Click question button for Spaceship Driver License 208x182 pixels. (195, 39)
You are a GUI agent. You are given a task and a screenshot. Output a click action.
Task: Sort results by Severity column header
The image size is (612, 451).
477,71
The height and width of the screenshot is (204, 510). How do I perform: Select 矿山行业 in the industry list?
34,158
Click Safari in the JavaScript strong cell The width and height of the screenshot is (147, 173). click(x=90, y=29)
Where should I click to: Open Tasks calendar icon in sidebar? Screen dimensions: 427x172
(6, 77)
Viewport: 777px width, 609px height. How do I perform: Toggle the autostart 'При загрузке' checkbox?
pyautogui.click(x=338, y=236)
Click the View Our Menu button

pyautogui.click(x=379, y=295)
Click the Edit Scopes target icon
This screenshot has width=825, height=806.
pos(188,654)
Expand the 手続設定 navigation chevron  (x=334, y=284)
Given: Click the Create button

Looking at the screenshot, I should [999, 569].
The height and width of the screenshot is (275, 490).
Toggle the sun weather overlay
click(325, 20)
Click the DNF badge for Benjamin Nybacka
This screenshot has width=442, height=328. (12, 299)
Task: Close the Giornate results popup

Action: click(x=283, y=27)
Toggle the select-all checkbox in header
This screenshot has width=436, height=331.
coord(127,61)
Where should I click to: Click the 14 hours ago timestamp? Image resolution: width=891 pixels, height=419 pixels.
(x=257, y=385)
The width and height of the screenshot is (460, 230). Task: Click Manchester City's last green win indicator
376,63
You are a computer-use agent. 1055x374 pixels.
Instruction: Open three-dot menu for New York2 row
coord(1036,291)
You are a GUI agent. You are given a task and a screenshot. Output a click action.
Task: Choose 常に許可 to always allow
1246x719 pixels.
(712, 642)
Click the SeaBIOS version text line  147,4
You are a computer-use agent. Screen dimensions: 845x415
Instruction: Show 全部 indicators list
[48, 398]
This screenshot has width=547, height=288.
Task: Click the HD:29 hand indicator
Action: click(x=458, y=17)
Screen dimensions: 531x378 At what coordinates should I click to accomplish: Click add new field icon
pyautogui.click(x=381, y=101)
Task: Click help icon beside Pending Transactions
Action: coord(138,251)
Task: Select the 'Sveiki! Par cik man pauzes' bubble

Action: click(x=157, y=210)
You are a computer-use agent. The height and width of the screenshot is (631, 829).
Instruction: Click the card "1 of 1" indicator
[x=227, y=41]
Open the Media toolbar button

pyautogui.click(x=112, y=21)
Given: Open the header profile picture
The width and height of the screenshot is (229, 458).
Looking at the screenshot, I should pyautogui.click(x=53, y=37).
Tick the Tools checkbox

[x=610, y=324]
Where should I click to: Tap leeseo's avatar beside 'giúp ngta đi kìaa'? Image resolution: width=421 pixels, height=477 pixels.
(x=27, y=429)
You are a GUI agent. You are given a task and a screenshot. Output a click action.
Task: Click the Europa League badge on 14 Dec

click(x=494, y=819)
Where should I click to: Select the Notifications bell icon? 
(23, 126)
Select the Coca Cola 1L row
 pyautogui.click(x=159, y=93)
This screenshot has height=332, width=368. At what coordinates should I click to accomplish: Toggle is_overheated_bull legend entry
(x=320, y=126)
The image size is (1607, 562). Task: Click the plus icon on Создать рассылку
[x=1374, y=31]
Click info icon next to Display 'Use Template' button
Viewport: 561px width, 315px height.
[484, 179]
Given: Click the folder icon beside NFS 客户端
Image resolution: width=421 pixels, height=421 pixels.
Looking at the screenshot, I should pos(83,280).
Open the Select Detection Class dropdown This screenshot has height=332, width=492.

⁂

**What is needed**
All lines that contain the word "header" should be copied from the listing.

**Response**
Task: Sort results by Severity column header
Toggle the select-all checkbox in header
Given: Open the header profile picture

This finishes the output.